Could you set down exactly the lines in the records below between the line holding "Task: Click the R_50PNT1" and the line holding "Image resolution: width=526", inclusive?

■ ■ ■ ■ ■

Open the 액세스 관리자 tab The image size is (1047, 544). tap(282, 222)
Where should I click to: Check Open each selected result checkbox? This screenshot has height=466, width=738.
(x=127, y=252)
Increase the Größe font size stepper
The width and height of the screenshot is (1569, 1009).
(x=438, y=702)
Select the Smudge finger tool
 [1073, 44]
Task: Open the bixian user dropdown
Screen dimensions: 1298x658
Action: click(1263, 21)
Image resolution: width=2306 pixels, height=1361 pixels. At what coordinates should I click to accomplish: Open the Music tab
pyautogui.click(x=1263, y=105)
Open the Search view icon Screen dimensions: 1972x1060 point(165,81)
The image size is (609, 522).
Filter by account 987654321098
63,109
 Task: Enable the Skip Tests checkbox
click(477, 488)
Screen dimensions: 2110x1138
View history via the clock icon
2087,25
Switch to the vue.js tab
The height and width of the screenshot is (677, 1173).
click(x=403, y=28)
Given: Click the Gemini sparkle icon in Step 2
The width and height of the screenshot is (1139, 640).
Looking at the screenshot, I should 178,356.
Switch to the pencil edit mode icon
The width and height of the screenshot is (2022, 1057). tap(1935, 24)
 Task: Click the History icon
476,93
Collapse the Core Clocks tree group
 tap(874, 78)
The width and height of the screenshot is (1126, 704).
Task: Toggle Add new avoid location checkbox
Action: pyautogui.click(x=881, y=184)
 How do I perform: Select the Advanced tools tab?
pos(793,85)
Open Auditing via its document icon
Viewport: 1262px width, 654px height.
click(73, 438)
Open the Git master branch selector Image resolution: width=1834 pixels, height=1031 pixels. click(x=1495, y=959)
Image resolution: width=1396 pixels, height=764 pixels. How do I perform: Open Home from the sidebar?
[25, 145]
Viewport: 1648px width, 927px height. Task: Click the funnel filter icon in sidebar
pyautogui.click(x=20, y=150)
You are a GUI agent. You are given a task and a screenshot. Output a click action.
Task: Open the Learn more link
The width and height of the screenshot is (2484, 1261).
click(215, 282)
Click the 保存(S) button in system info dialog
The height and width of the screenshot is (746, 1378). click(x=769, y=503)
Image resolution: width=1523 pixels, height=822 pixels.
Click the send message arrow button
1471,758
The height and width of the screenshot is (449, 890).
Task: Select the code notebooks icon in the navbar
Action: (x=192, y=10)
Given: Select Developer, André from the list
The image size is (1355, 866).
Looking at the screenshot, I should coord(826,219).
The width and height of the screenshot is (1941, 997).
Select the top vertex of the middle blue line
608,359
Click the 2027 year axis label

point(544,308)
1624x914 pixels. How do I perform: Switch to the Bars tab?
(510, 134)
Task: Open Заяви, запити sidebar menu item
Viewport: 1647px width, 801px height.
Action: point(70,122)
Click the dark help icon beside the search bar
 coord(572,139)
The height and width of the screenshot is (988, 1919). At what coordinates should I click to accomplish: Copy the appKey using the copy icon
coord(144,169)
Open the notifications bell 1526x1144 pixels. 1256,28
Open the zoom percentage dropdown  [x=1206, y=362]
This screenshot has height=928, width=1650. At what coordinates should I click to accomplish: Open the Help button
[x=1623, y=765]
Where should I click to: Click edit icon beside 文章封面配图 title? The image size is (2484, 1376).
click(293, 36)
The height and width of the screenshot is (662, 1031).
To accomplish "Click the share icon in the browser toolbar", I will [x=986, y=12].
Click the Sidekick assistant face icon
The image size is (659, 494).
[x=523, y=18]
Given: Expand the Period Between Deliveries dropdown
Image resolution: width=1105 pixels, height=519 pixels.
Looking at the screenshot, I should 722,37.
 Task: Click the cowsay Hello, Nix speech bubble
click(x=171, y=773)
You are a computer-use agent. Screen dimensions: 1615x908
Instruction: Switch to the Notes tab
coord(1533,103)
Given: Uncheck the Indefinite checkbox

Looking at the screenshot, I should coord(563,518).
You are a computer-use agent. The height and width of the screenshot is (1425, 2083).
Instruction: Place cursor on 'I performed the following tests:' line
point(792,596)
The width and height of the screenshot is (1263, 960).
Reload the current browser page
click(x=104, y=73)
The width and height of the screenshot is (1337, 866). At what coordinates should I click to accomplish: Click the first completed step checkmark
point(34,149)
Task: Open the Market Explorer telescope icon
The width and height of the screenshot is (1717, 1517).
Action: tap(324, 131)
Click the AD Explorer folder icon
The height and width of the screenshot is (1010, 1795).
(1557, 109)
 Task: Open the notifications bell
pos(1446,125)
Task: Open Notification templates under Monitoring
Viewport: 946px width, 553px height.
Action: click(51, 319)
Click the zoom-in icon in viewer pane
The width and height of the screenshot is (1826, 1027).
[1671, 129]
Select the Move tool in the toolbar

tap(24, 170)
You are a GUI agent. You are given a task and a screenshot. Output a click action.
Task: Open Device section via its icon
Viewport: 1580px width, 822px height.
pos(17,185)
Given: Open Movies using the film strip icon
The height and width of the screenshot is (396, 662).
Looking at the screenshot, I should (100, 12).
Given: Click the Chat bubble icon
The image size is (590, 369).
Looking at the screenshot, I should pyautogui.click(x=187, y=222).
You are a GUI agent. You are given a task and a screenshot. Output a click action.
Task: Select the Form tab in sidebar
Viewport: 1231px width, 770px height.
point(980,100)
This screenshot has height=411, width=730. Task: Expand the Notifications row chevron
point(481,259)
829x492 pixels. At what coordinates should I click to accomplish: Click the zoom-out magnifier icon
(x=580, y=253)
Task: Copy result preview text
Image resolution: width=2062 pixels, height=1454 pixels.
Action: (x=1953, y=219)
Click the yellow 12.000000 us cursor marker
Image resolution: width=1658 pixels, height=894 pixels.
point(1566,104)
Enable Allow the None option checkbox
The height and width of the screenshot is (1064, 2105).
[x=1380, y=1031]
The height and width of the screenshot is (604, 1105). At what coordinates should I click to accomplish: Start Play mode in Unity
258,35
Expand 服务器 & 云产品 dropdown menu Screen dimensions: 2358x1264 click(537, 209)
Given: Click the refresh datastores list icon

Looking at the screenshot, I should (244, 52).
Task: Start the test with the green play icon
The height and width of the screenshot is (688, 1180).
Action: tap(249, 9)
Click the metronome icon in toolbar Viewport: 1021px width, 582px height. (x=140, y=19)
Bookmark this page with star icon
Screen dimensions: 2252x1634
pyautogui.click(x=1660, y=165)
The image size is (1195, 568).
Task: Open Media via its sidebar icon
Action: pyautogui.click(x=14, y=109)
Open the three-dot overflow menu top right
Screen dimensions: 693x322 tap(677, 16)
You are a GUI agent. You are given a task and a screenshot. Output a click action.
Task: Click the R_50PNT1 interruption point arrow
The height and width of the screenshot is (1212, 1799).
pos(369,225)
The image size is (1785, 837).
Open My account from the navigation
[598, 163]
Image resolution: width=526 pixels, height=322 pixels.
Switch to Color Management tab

■ ■ ■ ■ ■

**Answer to this exercise**
Task: Click the R_50PNT1 interruption point arrow
The height and width of the screenshot is (1212, 1799).
pos(369,225)
The image size is (1785, 837).
Open My account from the navigation
[598, 163]
Image resolution: width=526 pixels, height=322 pixels.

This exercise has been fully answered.